- **Information given**:

=== Section Start ===

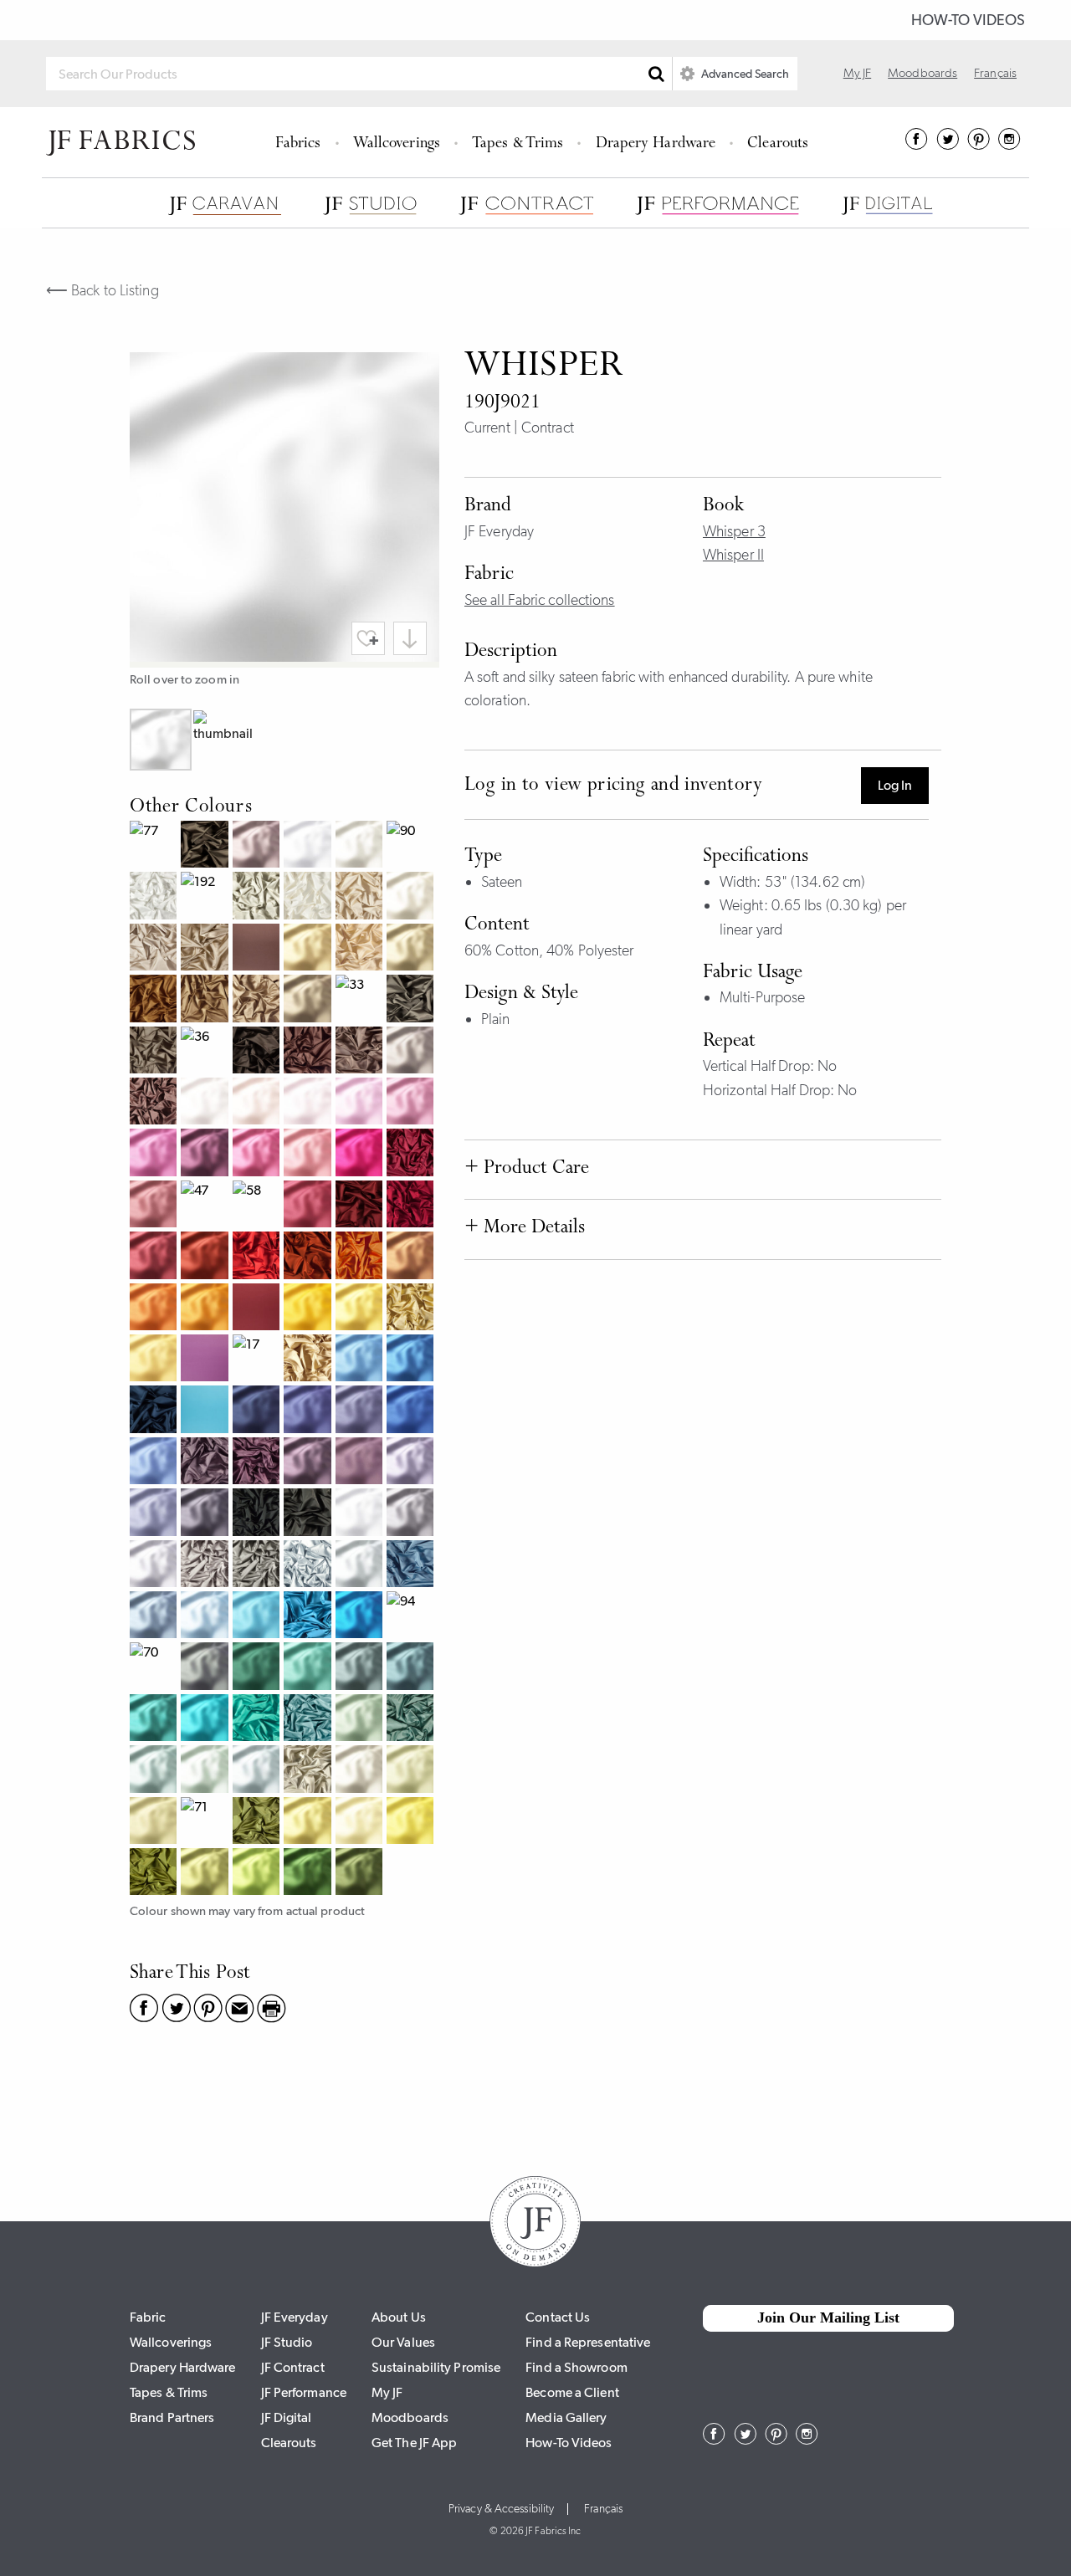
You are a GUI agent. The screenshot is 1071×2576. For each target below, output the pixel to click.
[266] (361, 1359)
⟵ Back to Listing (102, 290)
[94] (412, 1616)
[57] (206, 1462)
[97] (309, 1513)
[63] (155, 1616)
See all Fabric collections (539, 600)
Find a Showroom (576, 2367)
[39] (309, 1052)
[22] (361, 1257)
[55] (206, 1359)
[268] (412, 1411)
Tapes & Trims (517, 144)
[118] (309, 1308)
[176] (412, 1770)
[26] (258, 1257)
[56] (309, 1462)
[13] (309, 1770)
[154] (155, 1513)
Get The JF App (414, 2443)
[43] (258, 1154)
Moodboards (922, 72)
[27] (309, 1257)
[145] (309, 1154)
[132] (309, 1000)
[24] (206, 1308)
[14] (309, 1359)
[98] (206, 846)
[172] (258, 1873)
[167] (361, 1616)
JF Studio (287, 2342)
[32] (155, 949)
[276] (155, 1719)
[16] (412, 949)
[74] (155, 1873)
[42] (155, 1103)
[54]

=== Section End ===

- **Try it**: Take the entries above and restate them word for word, minus their images.

- **Task output**:
You are a GUI agent. The screenshot is 1071×2576. For each target below, output the pixel to click.
[266] (361, 1359)
⟵ Back to Listing (102, 290)
[94] (412, 1616)
[57] (206, 1462)
[97] (309, 1513)
[63] (155, 1616)
See all Fabric collections (539, 600)
Find a Showroom (576, 2367)
[39] (309, 1052)
[22] (361, 1257)
[55] (206, 1359)
[268] (412, 1411)
Tapes & Trims (517, 144)
[118] (309, 1308)
[176] (412, 1770)
[26] (258, 1257)
[56] (309, 1462)
[13] (309, 1770)
[154] (155, 1513)
Get The JF App (414, 2443)
[43] (258, 1154)
Moodboards (922, 72)
[27] (309, 1257)
[145] (309, 1154)
[132] (309, 1000)
[24] (206, 1308)
[14] (309, 1359)
[98] (206, 846)
[172] (258, 1873)
[167] (361, 1616)
JF Studio (287, 2342)
[32] (155, 949)
[276] (155, 1719)
[16] (412, 949)
[74] (155, 1873)
[42] (155, 1103)
[54]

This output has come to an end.